I often reassure my clients that the first year is about survival, the second is about establishment, where the action is all underground, and it's only by the third year that things take off and you start to see the realization of the garden design. But this past season was all three in one year!
A frenzy of wildflowers, May 2023. Native landscape planted May 2022.
If you have an established landscape, my post-Hilary rx is to turn off the water until Indigenous Peoples Day (formerly known as Columbus Day, Oct. 10). As the soil dries, roots will follow the available water and grow deeper into the soil, building resiliency. If you planted your garden this Spring, you should be able to hold off watering until mid-September, but check your soil water levels after Labor Day.
If you are in the design phase and/or preparing your landscape for a Fall install, you can anticipate a great new bunch of weeds to kill before we plant. Conditions should be perfect in three weeks for the most environmentally benign weed control method that I've talked with you about. Killing the weeds before they set seed reduces the soil seed bank and will make your landscape maintenance a bit easier in the coming years.
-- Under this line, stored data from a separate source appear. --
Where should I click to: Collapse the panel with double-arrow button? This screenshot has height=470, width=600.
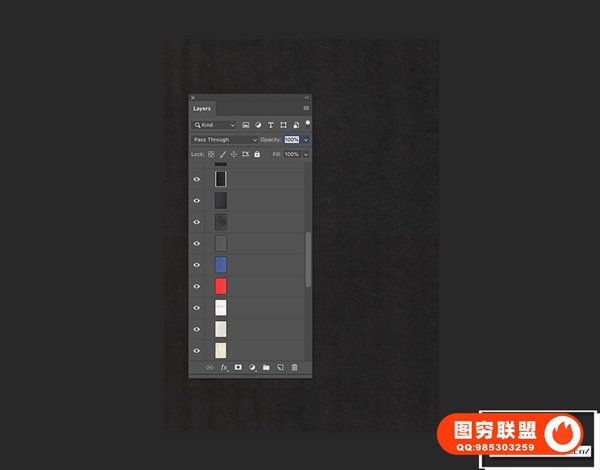click(x=307, y=97)
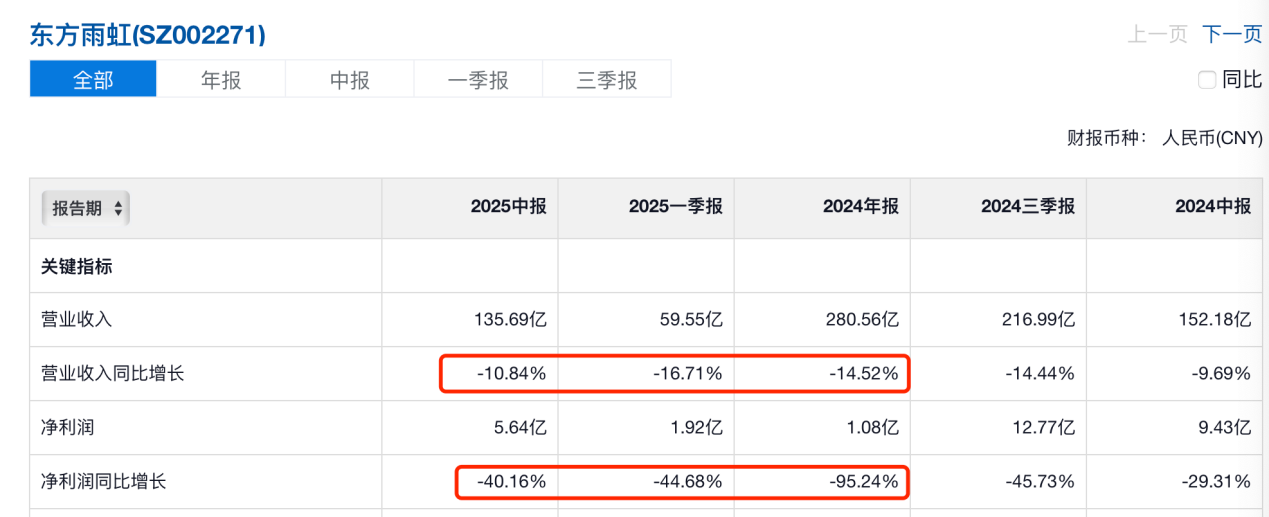Click the 净利润同比增长 row label
1269x517 pixels.
click(x=104, y=482)
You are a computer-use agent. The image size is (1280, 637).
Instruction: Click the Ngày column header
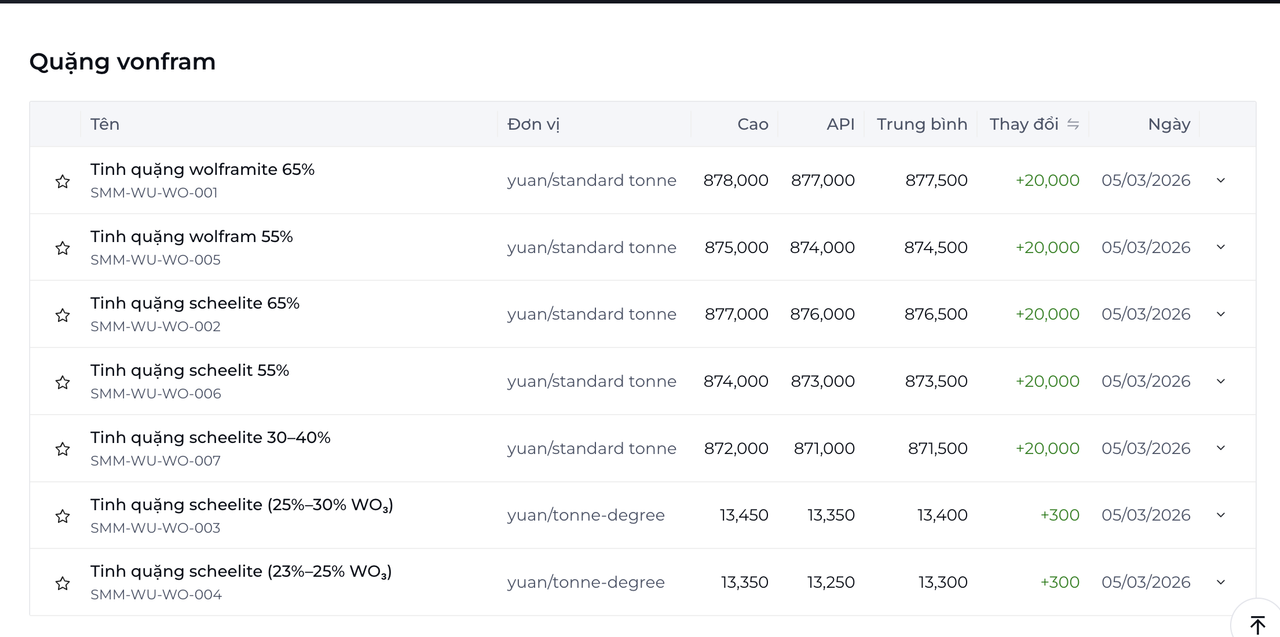click(x=1169, y=124)
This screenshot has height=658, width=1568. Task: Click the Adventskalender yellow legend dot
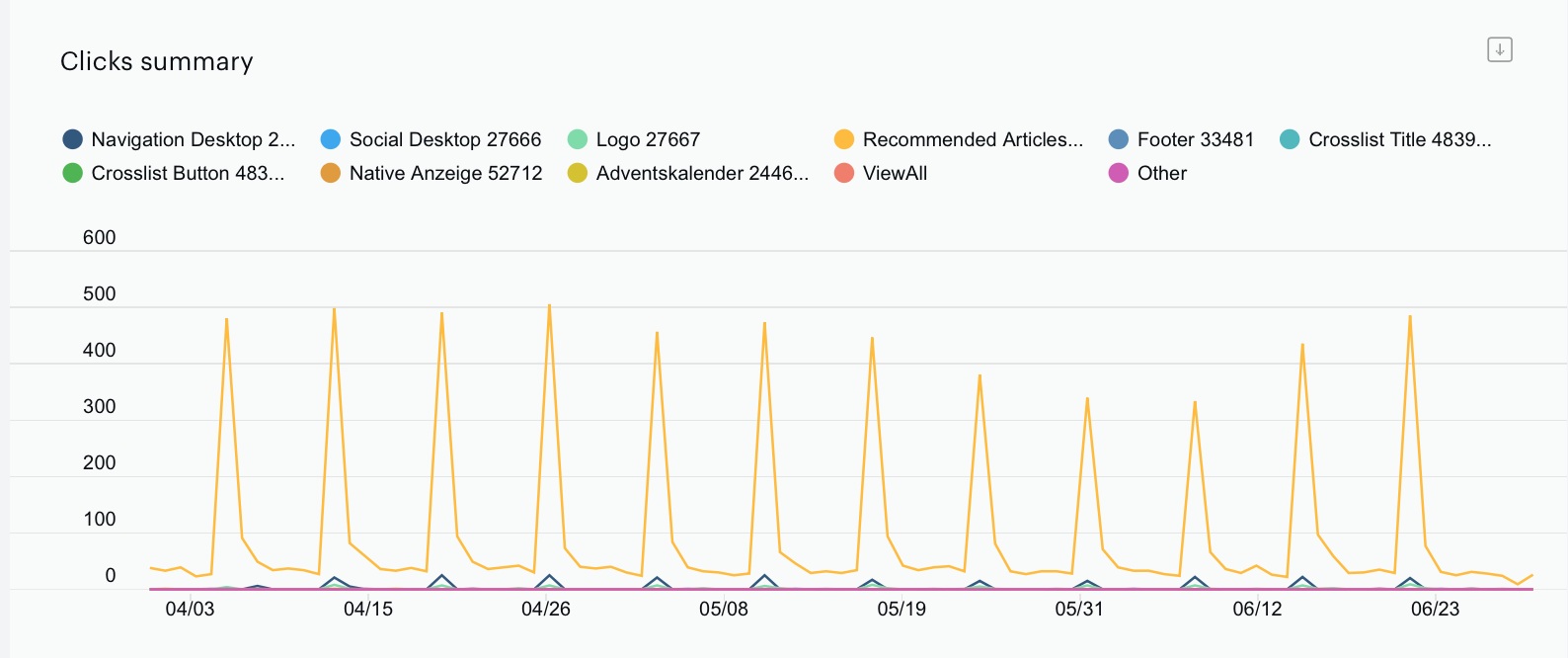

It looks like we're looking at another El Nino this winter. If our luck holds, that portends another year of excellent conditions for establishing a new native landscape. This is a great time to plan (design) your garden for a November planting date, in hopes of more favorable weather to establish a native landscape that will be resilient to the inevitable weather extremes that we will face from our rapidly-heating global climate.